Com mestrado e doutorado sobre o STF, o professor de direito Daniel Barile da Silveira condena o comportamento bélico. Para Silveira, a tensão é fruto do sistema adotado na Corte, segundo o qual cada ministro escolhe a sua tese e faz seu voto, sem discussão prévia com os colegas. Na Suprema Corte americana, exemplifica o professor, os ministros formam um consenso antes do início dos julgamentos.

— A discussão evidenciou que não existe uma sintonia na Corte, não poderia ter ocorrido na frente das câmeras. A credibilidade do Supremo está em jogo — critica Silveira.

Confira o que vai acontecer nos próximos dias:

l As sessões serão na segunda, quarta e quinta-feira, a partir das 14h. Segunda-feira, o julgamento será retomado com o voto de Lewandowski.

l Conforme definido na semana passada, os votos serão fatiados.
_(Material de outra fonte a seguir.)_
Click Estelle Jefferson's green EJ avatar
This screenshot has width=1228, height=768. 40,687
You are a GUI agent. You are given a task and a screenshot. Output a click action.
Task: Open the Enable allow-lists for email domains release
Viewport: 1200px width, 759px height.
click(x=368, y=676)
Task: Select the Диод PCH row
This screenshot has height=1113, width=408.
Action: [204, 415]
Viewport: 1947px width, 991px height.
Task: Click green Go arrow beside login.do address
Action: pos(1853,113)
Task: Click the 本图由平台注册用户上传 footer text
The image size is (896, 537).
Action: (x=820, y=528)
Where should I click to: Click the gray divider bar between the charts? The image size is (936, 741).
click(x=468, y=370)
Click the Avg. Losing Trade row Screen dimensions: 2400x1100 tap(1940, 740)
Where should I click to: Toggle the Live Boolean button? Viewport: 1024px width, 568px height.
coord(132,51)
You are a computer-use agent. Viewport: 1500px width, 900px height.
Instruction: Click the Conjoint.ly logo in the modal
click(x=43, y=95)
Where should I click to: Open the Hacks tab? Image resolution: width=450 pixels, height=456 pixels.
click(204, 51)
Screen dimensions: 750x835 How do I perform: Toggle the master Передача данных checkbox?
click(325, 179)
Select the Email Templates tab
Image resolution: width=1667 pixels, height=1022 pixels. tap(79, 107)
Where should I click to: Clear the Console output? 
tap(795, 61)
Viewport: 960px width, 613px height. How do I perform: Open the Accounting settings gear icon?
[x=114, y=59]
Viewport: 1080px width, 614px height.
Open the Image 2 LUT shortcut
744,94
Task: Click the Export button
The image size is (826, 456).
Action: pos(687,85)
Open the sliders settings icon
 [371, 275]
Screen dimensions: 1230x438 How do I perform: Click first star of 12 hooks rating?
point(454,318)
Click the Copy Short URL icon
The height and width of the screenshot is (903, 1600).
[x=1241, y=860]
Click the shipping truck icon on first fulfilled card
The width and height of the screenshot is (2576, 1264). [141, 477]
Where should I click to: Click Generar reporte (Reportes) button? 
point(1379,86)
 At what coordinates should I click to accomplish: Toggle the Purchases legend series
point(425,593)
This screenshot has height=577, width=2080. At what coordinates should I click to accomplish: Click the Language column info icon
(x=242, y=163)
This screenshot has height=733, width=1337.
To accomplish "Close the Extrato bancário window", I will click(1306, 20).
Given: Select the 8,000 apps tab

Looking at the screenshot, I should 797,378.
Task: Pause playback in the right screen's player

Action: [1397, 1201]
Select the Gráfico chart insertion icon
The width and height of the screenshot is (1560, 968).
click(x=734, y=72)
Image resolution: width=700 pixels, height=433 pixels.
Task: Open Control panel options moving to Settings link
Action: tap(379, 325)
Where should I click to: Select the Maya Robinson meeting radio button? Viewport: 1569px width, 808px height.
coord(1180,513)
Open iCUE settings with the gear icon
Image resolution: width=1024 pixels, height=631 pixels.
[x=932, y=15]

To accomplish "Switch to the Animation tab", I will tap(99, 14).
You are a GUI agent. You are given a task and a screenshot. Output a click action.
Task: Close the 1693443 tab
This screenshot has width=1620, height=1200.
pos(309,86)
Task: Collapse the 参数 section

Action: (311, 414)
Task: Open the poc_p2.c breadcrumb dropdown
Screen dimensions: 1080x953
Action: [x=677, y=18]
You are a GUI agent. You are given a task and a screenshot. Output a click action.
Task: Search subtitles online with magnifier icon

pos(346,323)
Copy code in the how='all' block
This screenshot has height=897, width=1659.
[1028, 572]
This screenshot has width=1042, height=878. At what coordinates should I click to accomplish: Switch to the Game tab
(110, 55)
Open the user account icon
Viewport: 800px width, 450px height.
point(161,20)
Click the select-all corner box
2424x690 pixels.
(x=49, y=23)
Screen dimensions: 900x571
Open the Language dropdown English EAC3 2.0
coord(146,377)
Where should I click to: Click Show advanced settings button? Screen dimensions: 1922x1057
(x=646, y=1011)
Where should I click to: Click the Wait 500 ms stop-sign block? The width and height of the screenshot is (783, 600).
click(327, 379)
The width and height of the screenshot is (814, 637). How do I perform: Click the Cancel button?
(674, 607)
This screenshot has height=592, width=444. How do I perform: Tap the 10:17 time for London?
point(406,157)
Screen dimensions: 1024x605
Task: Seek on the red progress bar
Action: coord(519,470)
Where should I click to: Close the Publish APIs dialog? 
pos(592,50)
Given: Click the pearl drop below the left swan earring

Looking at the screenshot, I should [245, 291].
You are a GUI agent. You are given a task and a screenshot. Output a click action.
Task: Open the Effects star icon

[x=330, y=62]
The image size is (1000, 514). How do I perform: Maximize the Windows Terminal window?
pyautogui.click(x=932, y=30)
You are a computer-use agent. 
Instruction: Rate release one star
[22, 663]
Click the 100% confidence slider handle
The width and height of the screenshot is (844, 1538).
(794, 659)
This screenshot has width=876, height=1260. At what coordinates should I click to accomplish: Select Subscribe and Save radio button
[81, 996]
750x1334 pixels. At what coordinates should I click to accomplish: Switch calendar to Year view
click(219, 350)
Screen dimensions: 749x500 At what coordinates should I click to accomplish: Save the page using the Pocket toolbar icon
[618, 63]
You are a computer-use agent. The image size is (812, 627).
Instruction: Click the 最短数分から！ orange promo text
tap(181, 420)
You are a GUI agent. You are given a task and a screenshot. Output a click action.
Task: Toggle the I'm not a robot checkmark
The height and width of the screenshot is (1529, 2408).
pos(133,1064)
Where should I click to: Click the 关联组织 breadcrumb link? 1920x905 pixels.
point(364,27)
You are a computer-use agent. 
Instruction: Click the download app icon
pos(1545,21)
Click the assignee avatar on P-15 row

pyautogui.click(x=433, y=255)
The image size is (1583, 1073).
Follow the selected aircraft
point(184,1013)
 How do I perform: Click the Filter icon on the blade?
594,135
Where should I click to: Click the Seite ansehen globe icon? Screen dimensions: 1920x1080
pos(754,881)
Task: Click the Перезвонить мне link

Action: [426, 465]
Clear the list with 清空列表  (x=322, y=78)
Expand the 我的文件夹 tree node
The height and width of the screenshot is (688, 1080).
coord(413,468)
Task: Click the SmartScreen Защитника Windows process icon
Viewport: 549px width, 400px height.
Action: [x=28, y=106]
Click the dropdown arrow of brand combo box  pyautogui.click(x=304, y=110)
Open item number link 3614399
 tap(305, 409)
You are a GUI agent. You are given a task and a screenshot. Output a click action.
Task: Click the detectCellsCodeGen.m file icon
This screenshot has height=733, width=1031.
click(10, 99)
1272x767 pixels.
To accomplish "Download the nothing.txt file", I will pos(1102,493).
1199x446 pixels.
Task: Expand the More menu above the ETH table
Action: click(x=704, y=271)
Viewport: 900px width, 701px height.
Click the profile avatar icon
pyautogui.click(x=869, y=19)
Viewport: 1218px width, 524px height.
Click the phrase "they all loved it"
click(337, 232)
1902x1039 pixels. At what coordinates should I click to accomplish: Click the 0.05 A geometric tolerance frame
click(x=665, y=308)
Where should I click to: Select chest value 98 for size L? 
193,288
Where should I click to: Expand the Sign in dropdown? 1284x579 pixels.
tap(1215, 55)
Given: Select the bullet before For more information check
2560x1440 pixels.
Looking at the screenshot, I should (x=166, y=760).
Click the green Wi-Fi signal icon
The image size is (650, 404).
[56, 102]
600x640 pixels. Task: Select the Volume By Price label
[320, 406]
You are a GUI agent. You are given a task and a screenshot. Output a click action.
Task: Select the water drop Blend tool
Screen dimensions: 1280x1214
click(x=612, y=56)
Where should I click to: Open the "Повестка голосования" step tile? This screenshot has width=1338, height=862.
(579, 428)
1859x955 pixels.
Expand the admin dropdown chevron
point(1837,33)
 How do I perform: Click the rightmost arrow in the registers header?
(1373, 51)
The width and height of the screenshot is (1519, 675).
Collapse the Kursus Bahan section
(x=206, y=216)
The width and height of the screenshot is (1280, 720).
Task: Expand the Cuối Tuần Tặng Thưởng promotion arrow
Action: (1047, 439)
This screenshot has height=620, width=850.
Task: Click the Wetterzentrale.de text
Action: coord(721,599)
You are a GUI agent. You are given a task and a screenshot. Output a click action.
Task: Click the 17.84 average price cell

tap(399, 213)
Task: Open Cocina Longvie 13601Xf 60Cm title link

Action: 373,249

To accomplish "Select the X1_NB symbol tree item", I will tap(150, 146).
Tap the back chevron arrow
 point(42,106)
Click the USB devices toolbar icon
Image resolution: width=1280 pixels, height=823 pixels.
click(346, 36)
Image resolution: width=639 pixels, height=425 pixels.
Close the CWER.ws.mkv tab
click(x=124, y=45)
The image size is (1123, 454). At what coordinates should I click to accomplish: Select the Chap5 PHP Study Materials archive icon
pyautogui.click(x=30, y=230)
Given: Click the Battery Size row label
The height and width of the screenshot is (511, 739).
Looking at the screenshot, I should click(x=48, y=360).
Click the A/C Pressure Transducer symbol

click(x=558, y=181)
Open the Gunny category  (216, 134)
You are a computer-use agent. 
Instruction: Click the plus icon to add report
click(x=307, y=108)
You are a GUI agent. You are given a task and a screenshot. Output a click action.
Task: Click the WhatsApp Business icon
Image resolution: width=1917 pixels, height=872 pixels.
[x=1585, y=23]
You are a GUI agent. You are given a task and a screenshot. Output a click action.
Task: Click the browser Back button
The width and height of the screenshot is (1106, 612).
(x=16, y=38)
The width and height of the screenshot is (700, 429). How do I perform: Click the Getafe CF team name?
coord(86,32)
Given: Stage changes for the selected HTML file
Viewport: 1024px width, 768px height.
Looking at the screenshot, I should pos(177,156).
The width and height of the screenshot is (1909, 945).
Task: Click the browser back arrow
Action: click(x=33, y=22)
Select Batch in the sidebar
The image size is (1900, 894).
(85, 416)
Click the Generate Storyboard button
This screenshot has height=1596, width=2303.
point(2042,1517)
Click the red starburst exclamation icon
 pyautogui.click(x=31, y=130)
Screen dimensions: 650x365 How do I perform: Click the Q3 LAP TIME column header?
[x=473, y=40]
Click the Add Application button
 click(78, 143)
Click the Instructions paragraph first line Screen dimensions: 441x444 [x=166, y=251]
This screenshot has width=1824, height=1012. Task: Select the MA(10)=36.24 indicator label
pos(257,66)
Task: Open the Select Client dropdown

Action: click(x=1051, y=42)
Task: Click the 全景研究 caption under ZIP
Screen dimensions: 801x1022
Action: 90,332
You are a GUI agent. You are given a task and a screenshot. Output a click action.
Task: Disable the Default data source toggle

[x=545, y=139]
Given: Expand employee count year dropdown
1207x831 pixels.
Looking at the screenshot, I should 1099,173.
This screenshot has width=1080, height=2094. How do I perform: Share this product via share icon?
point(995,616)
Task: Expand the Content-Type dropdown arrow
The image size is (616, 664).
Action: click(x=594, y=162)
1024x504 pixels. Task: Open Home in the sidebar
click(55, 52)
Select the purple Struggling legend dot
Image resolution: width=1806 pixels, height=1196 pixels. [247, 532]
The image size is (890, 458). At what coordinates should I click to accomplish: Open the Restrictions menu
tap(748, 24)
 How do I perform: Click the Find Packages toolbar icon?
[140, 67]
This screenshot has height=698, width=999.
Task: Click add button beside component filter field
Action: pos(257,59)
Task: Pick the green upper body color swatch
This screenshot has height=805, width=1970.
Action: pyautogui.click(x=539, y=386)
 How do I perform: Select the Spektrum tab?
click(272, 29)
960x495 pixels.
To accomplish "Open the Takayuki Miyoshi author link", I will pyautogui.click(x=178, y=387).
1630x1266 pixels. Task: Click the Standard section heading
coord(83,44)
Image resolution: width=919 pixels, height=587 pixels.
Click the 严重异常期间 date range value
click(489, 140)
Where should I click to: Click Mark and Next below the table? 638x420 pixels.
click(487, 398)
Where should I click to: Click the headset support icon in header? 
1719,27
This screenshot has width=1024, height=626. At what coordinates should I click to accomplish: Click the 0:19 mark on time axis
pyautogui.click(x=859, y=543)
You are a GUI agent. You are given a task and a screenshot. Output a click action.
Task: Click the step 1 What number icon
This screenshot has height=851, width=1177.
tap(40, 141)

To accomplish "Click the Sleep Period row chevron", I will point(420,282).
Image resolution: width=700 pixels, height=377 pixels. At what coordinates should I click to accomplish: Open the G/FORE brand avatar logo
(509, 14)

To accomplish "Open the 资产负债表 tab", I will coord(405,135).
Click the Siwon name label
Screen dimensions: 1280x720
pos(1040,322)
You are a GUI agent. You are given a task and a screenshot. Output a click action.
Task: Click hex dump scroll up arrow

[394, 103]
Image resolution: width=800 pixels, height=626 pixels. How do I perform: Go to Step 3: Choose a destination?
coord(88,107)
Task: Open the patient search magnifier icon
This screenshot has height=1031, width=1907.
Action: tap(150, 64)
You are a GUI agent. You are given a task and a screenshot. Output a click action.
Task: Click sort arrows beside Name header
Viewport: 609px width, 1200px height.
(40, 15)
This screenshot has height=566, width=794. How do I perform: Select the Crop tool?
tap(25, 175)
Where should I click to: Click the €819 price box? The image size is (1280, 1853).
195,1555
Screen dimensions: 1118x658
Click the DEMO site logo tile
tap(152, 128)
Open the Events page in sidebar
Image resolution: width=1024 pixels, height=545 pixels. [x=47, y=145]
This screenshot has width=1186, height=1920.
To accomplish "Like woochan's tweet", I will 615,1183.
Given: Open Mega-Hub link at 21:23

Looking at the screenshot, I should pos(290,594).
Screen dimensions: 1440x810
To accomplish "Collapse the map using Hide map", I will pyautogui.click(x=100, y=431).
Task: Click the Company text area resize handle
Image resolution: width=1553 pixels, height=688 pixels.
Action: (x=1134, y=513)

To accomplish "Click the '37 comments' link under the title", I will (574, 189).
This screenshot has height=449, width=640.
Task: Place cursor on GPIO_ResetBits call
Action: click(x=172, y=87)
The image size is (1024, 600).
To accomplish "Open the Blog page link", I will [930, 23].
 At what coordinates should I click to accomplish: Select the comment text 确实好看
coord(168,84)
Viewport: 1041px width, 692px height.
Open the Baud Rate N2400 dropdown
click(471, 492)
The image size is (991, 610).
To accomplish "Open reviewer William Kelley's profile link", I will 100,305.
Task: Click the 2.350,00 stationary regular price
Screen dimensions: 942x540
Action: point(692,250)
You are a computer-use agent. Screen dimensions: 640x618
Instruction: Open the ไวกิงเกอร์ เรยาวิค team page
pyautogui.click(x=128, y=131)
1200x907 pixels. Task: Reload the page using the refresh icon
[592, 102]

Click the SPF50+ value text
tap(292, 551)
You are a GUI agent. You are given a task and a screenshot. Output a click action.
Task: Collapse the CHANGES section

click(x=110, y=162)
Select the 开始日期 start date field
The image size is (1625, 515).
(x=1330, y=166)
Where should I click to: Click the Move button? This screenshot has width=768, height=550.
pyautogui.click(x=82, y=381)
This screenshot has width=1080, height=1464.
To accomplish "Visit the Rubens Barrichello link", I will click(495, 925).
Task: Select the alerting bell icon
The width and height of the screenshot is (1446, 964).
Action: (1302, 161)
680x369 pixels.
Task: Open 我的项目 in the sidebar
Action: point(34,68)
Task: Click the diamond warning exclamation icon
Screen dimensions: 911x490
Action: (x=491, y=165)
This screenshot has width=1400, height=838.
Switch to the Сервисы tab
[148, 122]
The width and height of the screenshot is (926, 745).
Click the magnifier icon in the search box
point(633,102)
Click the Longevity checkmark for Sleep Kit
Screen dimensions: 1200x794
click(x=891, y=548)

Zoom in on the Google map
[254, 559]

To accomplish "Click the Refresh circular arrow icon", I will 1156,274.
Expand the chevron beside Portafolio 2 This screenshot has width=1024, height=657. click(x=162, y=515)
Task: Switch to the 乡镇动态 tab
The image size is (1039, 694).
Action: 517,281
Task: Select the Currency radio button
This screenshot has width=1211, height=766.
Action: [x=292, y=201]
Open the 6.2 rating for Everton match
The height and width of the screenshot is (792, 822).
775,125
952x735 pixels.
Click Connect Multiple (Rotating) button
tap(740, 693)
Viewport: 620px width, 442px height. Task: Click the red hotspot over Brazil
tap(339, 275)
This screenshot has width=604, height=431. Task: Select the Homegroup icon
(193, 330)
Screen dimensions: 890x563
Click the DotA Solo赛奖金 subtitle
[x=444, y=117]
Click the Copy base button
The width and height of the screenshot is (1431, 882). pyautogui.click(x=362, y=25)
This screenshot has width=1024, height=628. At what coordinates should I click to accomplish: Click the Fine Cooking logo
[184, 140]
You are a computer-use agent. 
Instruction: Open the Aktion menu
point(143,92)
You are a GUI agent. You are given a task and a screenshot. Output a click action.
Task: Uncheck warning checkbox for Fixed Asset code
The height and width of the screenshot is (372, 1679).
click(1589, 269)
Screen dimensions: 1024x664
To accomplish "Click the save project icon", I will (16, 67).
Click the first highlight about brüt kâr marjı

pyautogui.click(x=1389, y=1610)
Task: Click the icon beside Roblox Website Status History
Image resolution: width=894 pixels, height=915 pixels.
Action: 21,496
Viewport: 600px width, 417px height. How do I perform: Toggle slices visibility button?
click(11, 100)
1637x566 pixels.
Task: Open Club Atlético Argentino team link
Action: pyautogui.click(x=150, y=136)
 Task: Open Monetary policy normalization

Ou seja, Lewandowski votará apenas sobre o item abordado por Joaquim Barbosa, referente a quatro dos 37 réus: o deputado federal João Paulo Cunha (PT-SP), o empresário Marcos Valério e dois ex-sócios dele, Cristiano Paz e Ramon Hollerbach.

l Trata-se do terceiro item da denúncia, que, no total, soma sete itens. Em seu voto, Barbosa condenou Cunha por crimes de corrupção passiva, lavagem de dinheiro e peculato. Também votou pela condenação de Valério e seus sócios por corrupção ativa e peculato.

l Depois de Lewandowski, votam os demais nove ministros, em ordem inversa de antiguidade, ou seja, do último nomeado até o mais antigo na Corte. O presidente é o último a se pronunciar.